Zadanie: Napisz dalszy ciąg poniższego artykułu o oszustach podszywających się pod infolinię Vivus.pl. Zacznij od miejsca, w którym tekst się urywa.

DAJ CYNK

Dzwoni numer 660600700. Nie daj się zwieść pozorom

Mieszko Zagańczyk

Bezpieczeństwo

660600700 – numer legalny, ale dzwonią oszuści.

Na ekranie wyświetla się przychodzące połączenie z 660600700. Myślisz, że to kolejny numer spamerów lub wyłudzaczy i masz trochę racji, ale nie do końca. 

Nie ma dnia, by nie pojawiały się doniesienia o nowych próbach oszustw i wyłudzeń realizowanych za pomocą nieznanych numerów telefonów. Jednak numery 660600700 i 222062121, używane w nowym rodzaju ataku, to oficjalne numery kontaktowe do infolinii firmy Vivus.pl. Jest to międzynarodowa spółka działająca na rynku pożyczek online, także w Polsce. 

Firma Vivus.pl ostrzega o oszustach, próbujących podszywać się pod konsultantów jej infolinii. Chociaż połączenia nachodzą z numerów 660 600 700 i 22 206 21 21 wyglądają na wiarygodne, to służą wyłącznie do jednokierunkowego kontaktu dla klientów.  Firma nigdy nie dzwoni z tych numerów, więc gdy zobaczycie je na wyświetlaczu, już powinna się Wam zapalić lampka ostrzegawcza.

Dostarczone informacje:
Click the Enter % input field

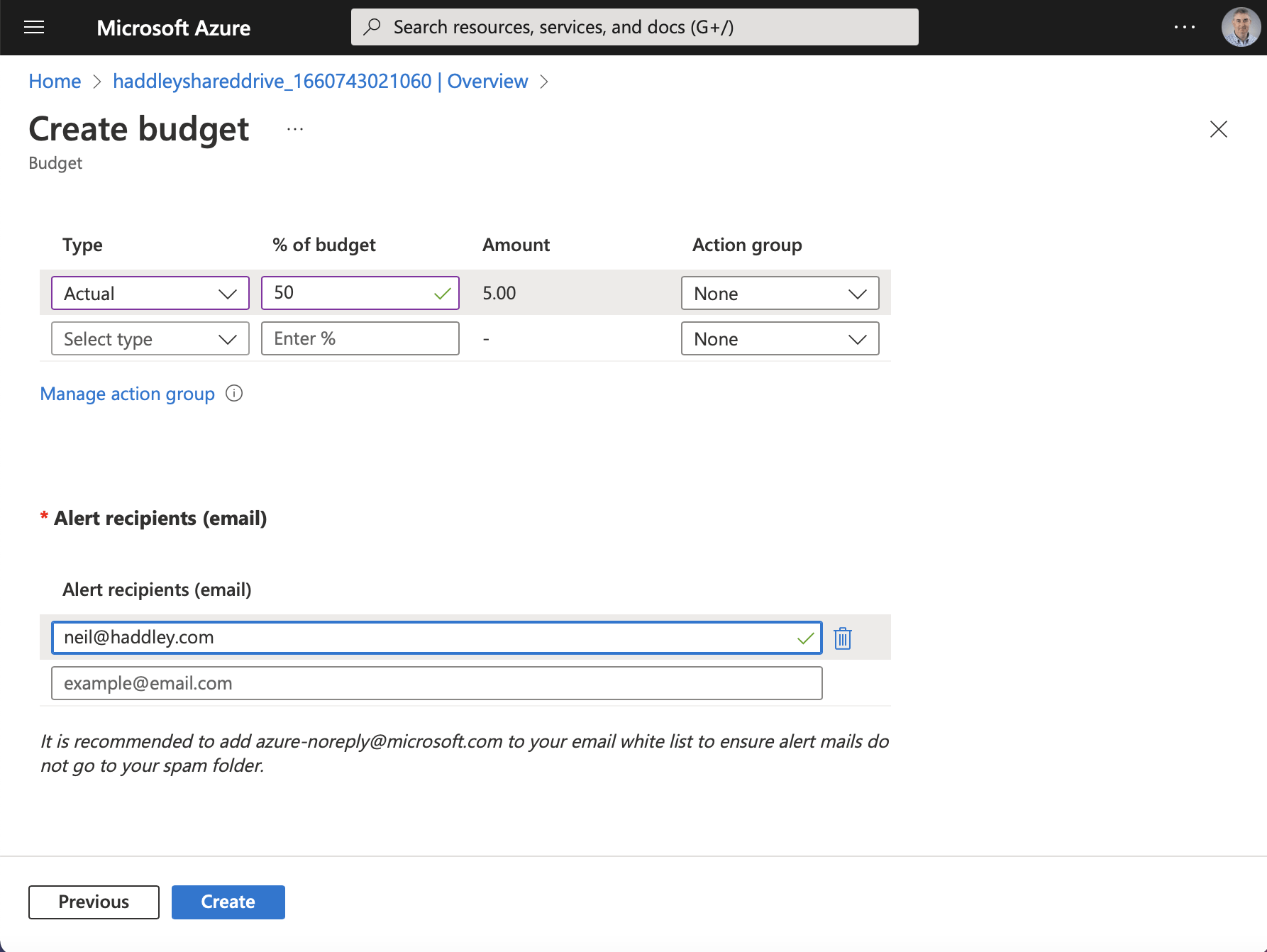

Odpowiedź:
Podejmowane przez fałszywych konsultantów próby nawiązania kontaktu z klientem prowadzą do wyłudzeń realizowanych według dwóch scenariuszy. 

Po pierwsze pojawia się prośba o podanie danych do logowania do banku lub do aplikacji bankowych. To oczywiście oszustwo. Konsultanci firmy Vivus.pl, jak i każdej innej spółki tego typu czy instytucji finansowej, mogą prosić jedynie o potwierdzenie danych, które klient sam już wcześniej udostępnił. Pytania tego typu służą wyłącznie do identyfikacji rozmówcy.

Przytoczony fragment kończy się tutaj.